I'm not sure I can remember a time when there wasn't a little Old Timer or Case knife in my dad's pocket. When I would ask for change for a candy from Osborne's store, or to scratch off a lottery ticket, he would dutifully reach into his pocket and hold its contents for me to choose from. I always had to sift through his shiny, claw-shaped guitar picks and a pocket knife to get to the coins I was after. His pockets are ones that are actually used, holding the contents of his day, whereas mine are typically bare except when they occasionally house a Burt's Bees lip balm that almost always ends up melted in the dryer. 


When we would take walks in the woods behind Granny's house, stepping around cow pies as we wound our way along a cow path, Daddy would find things to show me or make for me. Sometimes he would make me a whistle from a maple sapling. He would choose a branch about the diameter of an index finger, and with his knife, cut it at an angle from the tree, then whittle a small notch into the bark. Just a few inches lower, he would run the knife edge all the way around the stick. If the stick was struck with the butt of the knife all the way around just so, the woody layer of bark would slide off of the stick. Once the top of the  stick was exposed, my dad would carve a deeper notch where his original notch had been, whittle a flat edge from the notch to the angled top of the stick, then replace the ring of bark to cover his alterations. Forcing air through the top of the stick, over the flattened sapwood and out through the notch would create quite the screech which obviously filled five year old me with glee. The whistles he made would sound high or low depending on how big around and long they were. I liked the pencil sized ones as they had a high strong pitch when I blew into the end. Aside from being able to cut errant threads, plastic tag holders and open packages with ease, the best thing about having a dad who always had a knife in his pocket is that there was always a possibility he would make me something magical no matter where we were or what resources were available. Actually, that might just be my dad.

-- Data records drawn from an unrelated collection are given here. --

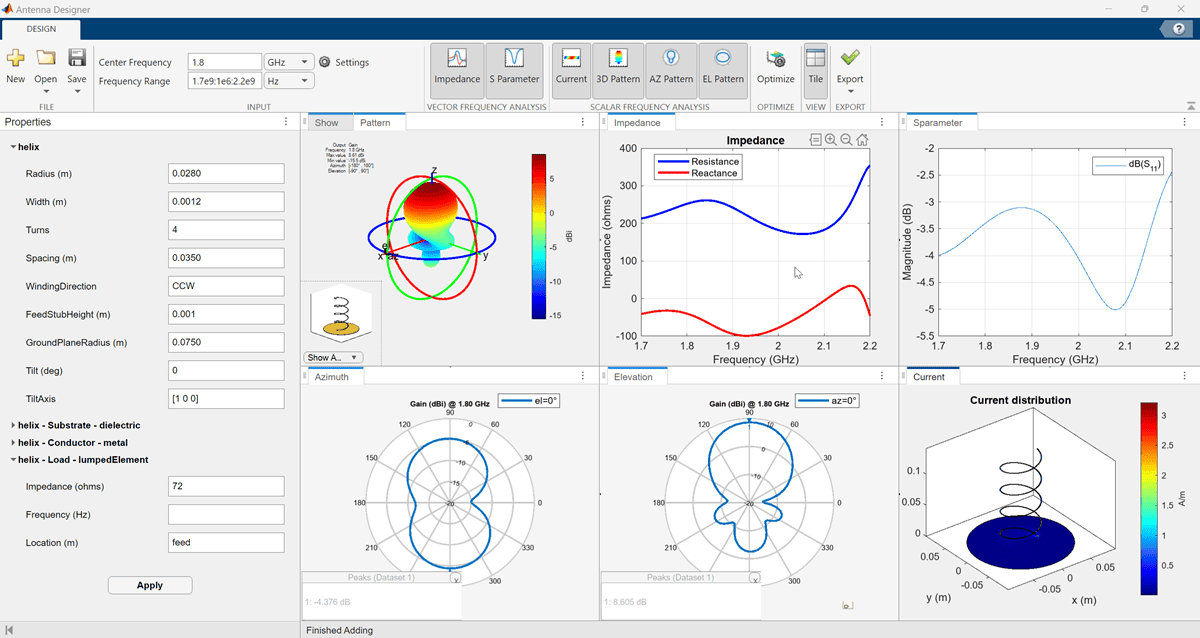This screenshot has width=1200, height=638.
Task: Switch to the Show tab
Action: click(327, 123)
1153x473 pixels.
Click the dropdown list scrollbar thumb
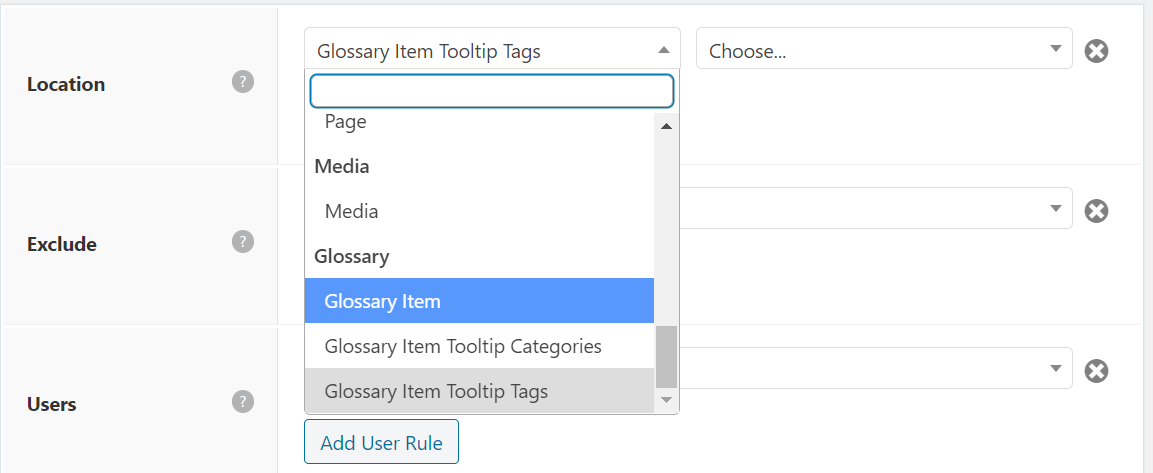point(666,357)
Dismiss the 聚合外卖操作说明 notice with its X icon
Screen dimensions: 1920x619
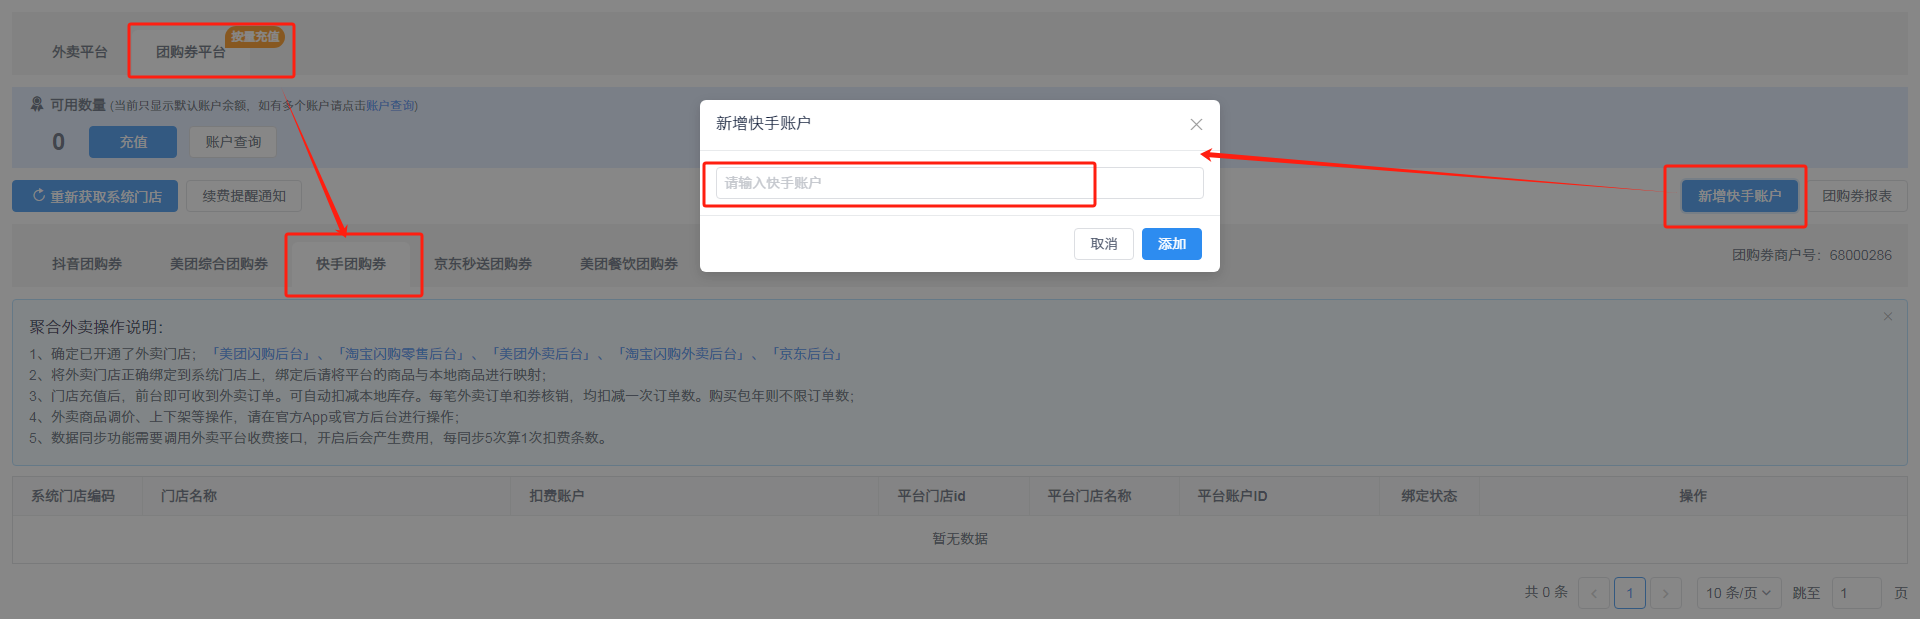[x=1888, y=317]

Another thing made with Wayne's pocket knife that fascinated me growing up was the hooey stick. It is a simple toy, using a small straight branch or pencil, with notches whittled out of the sides and a little propeller nailed into the end. Running a pencil or similarly shaped stick across the notches would cause the propeller to spin. That in itself is really cool, but when my dad would say Hooey! magically the propeller would reverse in it's rotation and spin the other way. I would stand mesmerized, especially when the Hooey stick would listen to me and reverse when I called out it's name. The wonder and excitement that others show for the Hooey stick is my dad's favorite part, I am sure. He can't get enough when people stand perplexed when that little propeller listens to them. While I now know there is a bit of a secret to go along with its magic, I will leave that behind the curtain for now and just sit here with those warm memories of watching the Hooey stick go. 


Maybe I am not as skilled with a knife as my dad, but I am learning. I can make an ok Hooey stick, perhaps a bit more obstinate than my dad's and only listening some of the time when I request it to reverse, but maybe like guitar building, it is in my blood, and it just took a little longer for it to come to fruition than it did for my dad. I prefer my little gold plane for shaping a neck where he prefers his knife, but I am coming to appreciate the slow diligence required for wielding the tiny tool, it just comes less naturally to me. The magic I created with those cast aside pieces of wood in Granny's shed were more...let's say imagination based, since nobody ever gave me a knife willingly after an ill fated brownie recovery mission where I stabbed one into my thumb requiring hours and hours of tendon and nerve reconstruction surgery, a multitude of stitches, not to mention the months of rehab and three permanent scars. Even though my dad was able to tangibly create his magic and I simply imagined mine, the cycle is spinning, the magic of Rugby still flowing. My pocket knife has pink polka dots though.